Dutch champion plays down his chances at Tour of Flanders on Sunday

Mathieu van der Poel (Corendon-Circus) took one for the books on Wednesday, his first WorldTour race win in a fast moving career.

The 24-year-old Dutch rider, already twice cyclocross world champion, is competing in the cobbled Classics for the first time in 2019 and won the mid-week Dwars door Vlaanderen in Waregem, Belgium.

>>> Tour of Flanders 2019 provisional start list

“It’s something you remember, your first WorldTour race that you won,” van der Poel said on the significance of the victory.

“It’s always nice to win, and the feeling of winning is a little bit the same. It’s just bigger now. If you win in a small race or a bigger race, the feeling is the same.”

The signs were there. Van der Poel had just finished his longest race on Sunday, completing 251.5 kilometres and placing fourth in Ghent-Wevelgem.

Mathieu van der Poel wins the 2019 Dwars door Vlaanderen (Sunada)

“After Ghent-Wevelgem as well, I said, ‘I think I am a rider with the least amount of race days [among the road riders here],” he said. “I haven’t raced a lot. I maybe have the lower race days of all riders. Same today. I need the race kilometres to get better.”

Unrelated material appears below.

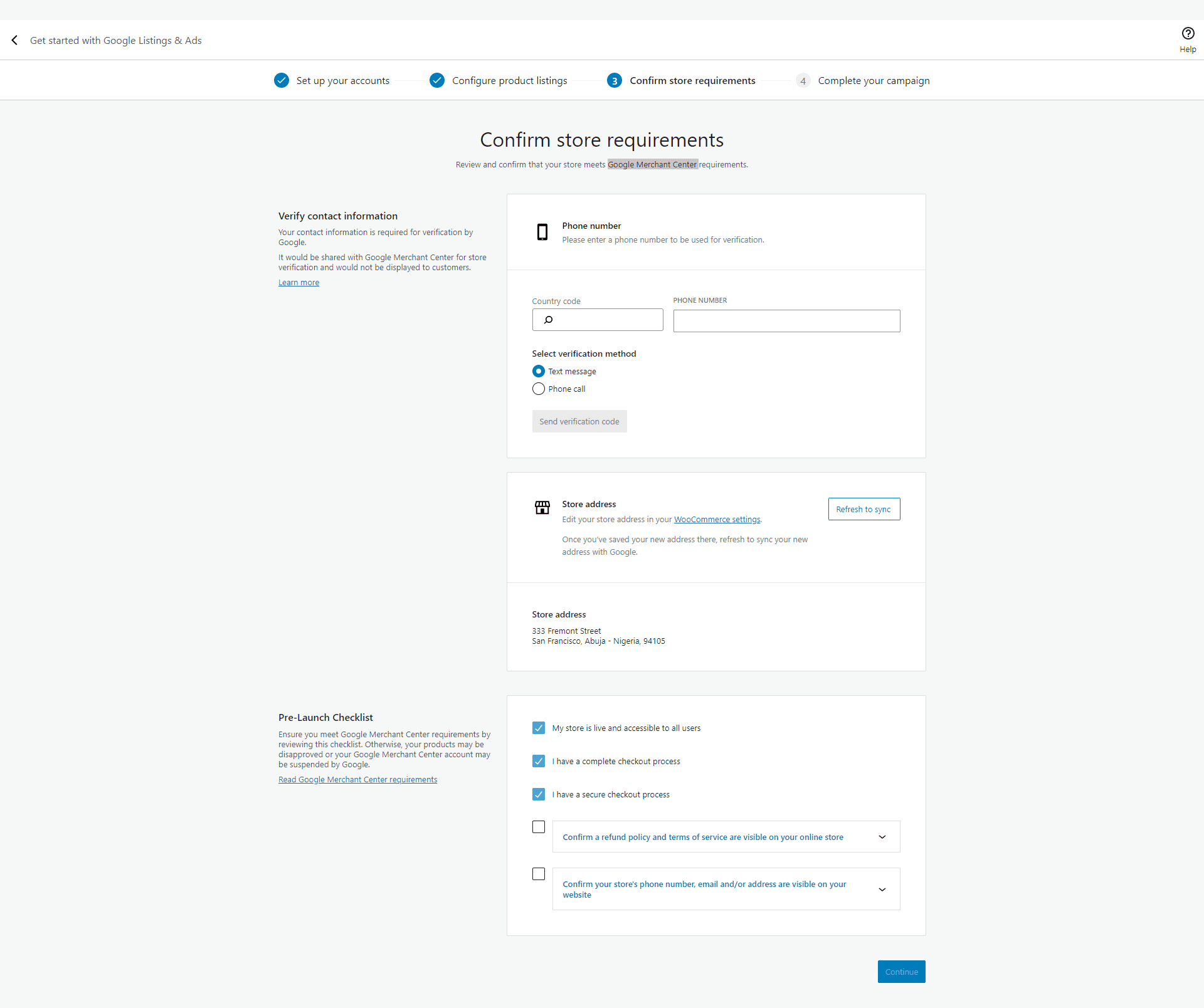
Task: Select the Phone call verification method
Action: click(539, 389)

Van der Poel made the move with experienced professionals Bob Jungels (Deceuninck-Quick-Step) and Tiesj Benoot (Lotto-Soudal), and then handled them in the sprint.

“I have done two times this distance. I knew I had a chance today,” he continued. “I was at the right place at the right moment this time when I attacked. Then I knew when we were five or six guys at the front that we were going to ride for victory.”

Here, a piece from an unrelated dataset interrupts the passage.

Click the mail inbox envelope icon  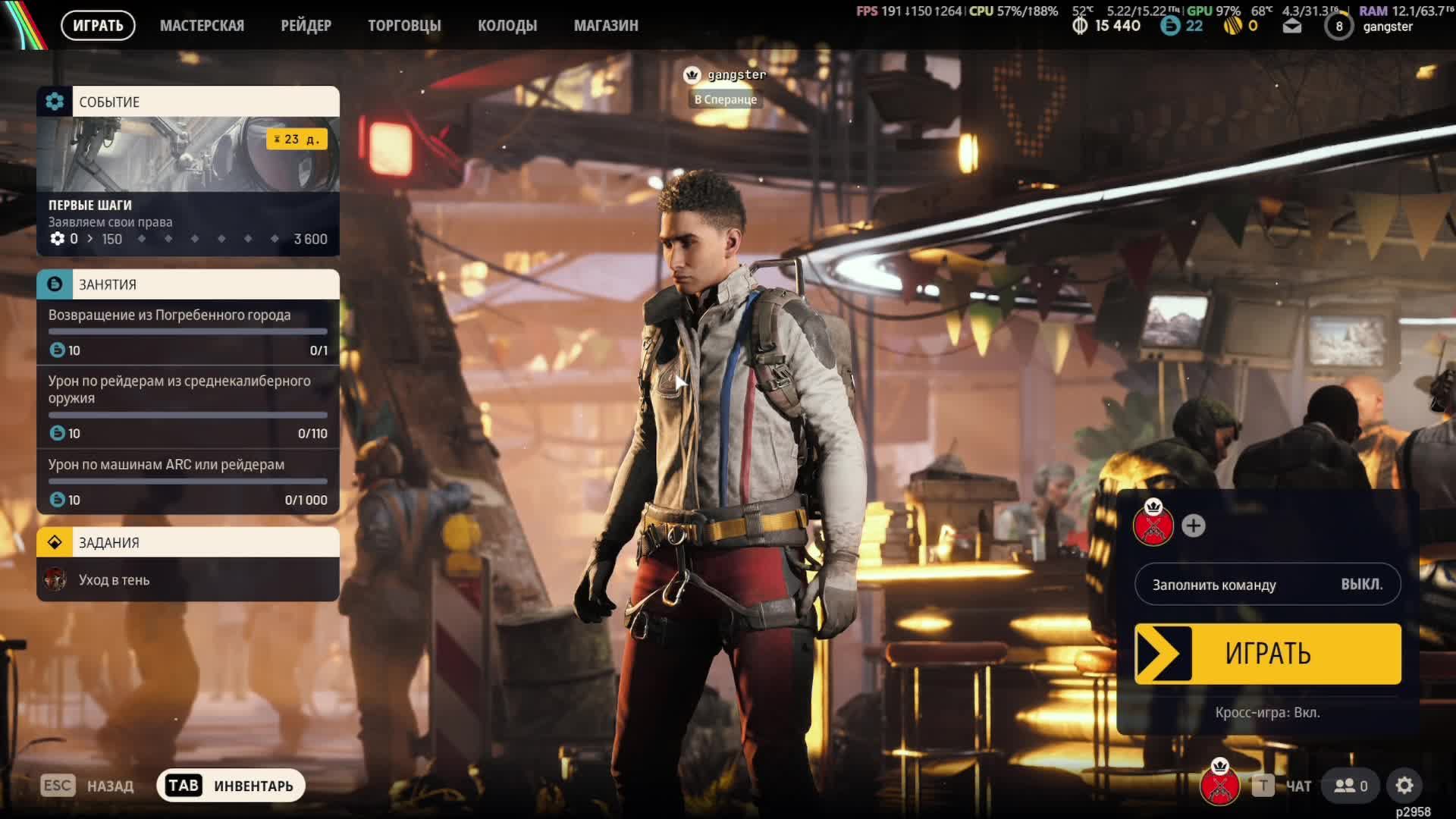click(1292, 27)
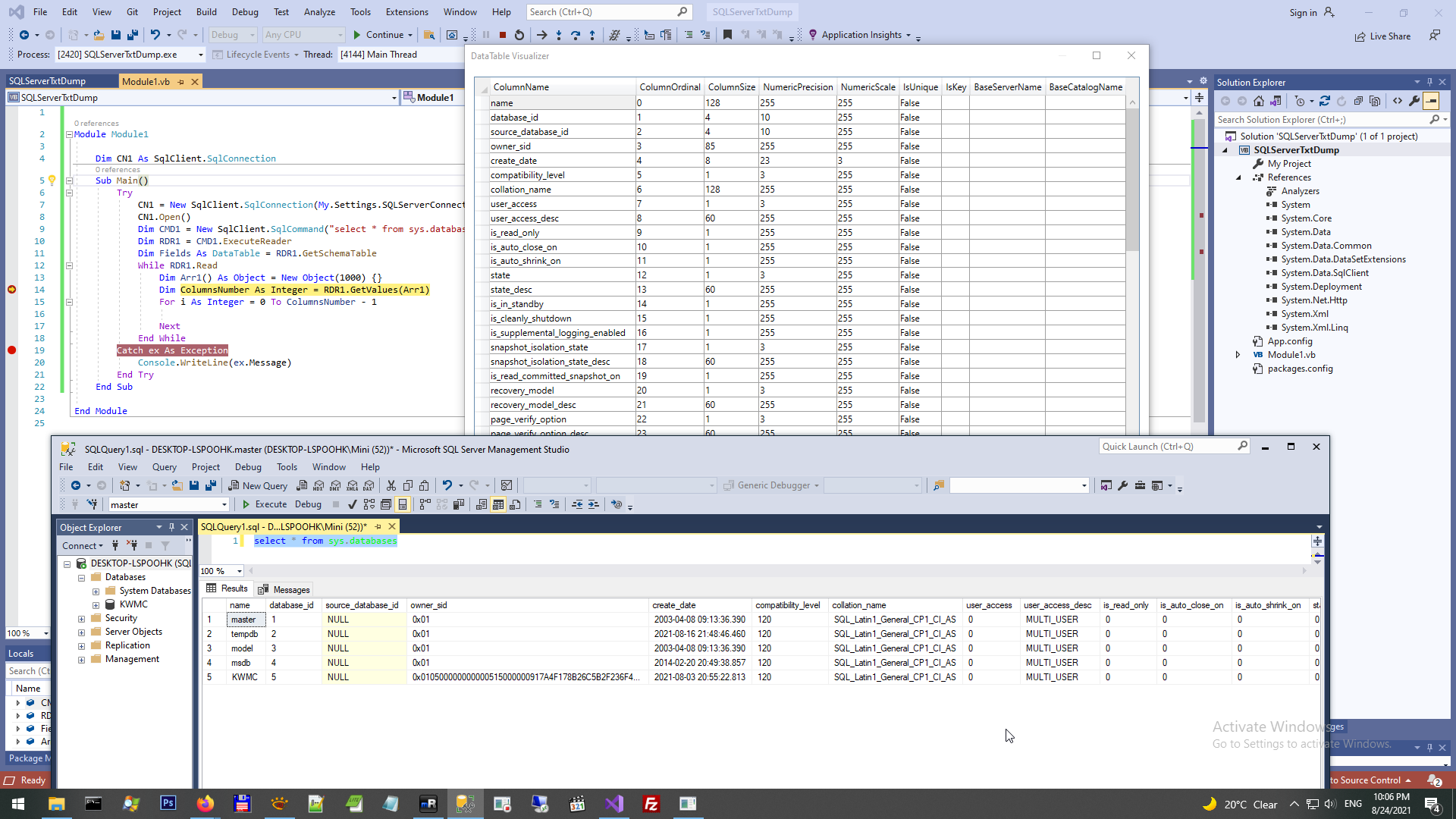Viewport: 1456px width, 819px height.
Task: Toggle the breakpoint on line 19
Action: 11,350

The race kilometres will serve him as he builds through his spring campaign, especially with his debut in the Tour of Flanders coming up on Sunday. He is not familiar with the race, only having raced the Koppenberg in his cyclocross campaign over the past winters

“Ghent-Wevelgem and Flanders are completely different. I would not say I am a big favourite, but just underneath them. But I hope so,” he added.

“In Wevelgem it was still 30 kilometres to the finish line [after the last climb]. In Flanders, Oude Kwaremont and Paterberg are just 20 kilometres to the finish. The group that has gone there most of the time stays gone.

“If I have the legs maybe it is possible [to get away on Paterberg] but I am not the only guy who is going to try it.”